Author: mrgsponderings

The power of place

A group of us at my church recently shared in a Quiet Day led by our Archdeacon Vanessa.

Her addresses were about different aspects of Prayer – Prayer and silence; Prayer and Place; Prayer and Time; Prayer and the Senses.

Each one has its own way of inspiring and creating reflection. We were encouraged to engage with the gift of silence to ourselves, each other, and especially to God. We were also encouraged to receive the Gift of prayer to us from God and seek the Holy Spirit at work within us. In a beautiful phrase we were to sense ‘God speaking to God from within.’

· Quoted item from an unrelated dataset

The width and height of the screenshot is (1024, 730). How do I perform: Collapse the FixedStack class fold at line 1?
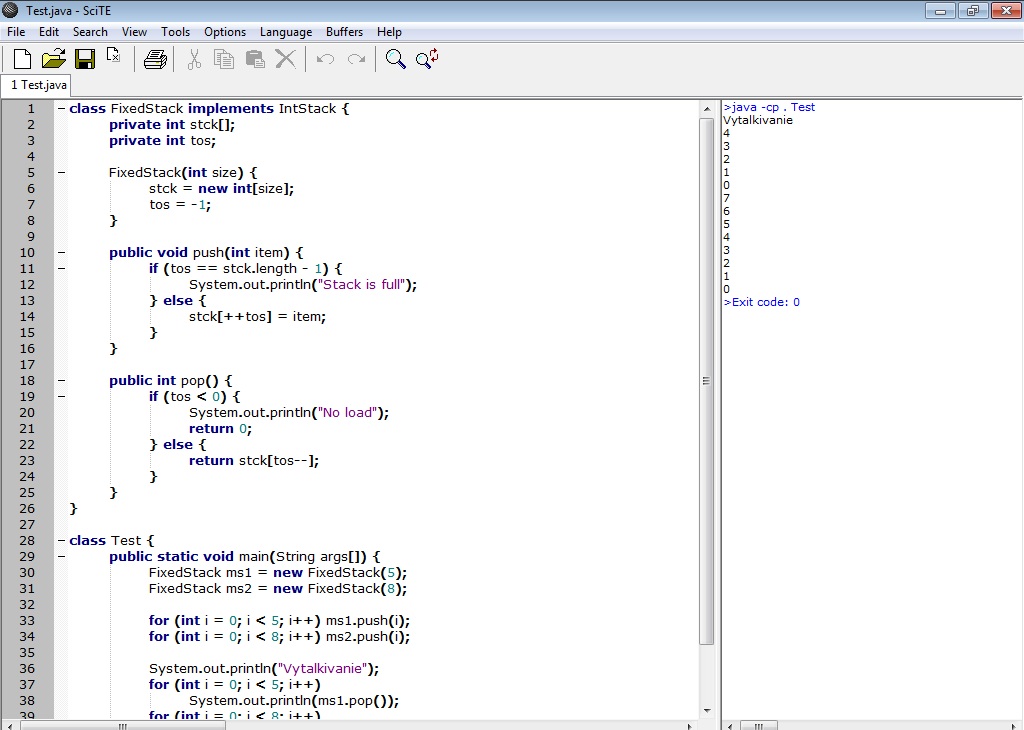click(x=61, y=109)
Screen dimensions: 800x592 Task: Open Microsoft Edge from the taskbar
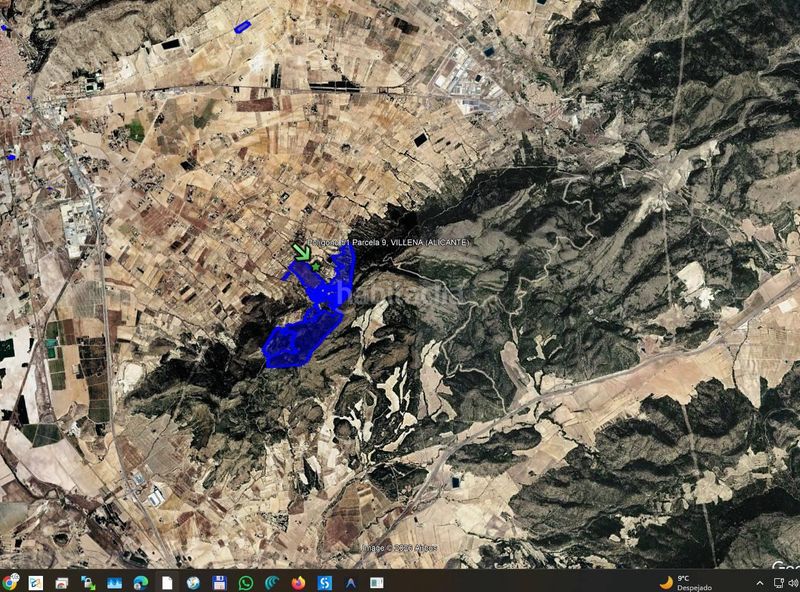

Looking at Prayer and Place, Vanessa prompted us to think of the places where God has been easily found. She herself, spoke to us of Lastingham in the Cleveland Hills in North Yorkshire. Here the Saxon monk Cedd, pupil of St. Aidan of Lindisfarne, set up a monastery. This same Cedd brought the Gospel to Essex, to Bradwell which was consecrated by his presence and his prayer.

I haven’t been to Lastingham for many years but Vanessa opened up the memory and the experience within me. Below is the poem that I felt encouraged to write.

With it is a poem by Piers who was at the Quiet Day. Inspired, this time by the Abbey of Bec Hellouin in Normandy. Bec in the past supplied us with three Archbishops of Canterbury, Lanfranc, Anselm and Theobald. Bec still has a special relationship with Canterbury Cathedral. Today, only the tower remains of the Norman Abbey but a community of monks live in buildings near the tower. A sister community of nuns live in a convent a short distance away and on Sundays and Feast Days, the monks and nuns worship together. The serene and beautiful worship in their chapel inspired the first of the poems.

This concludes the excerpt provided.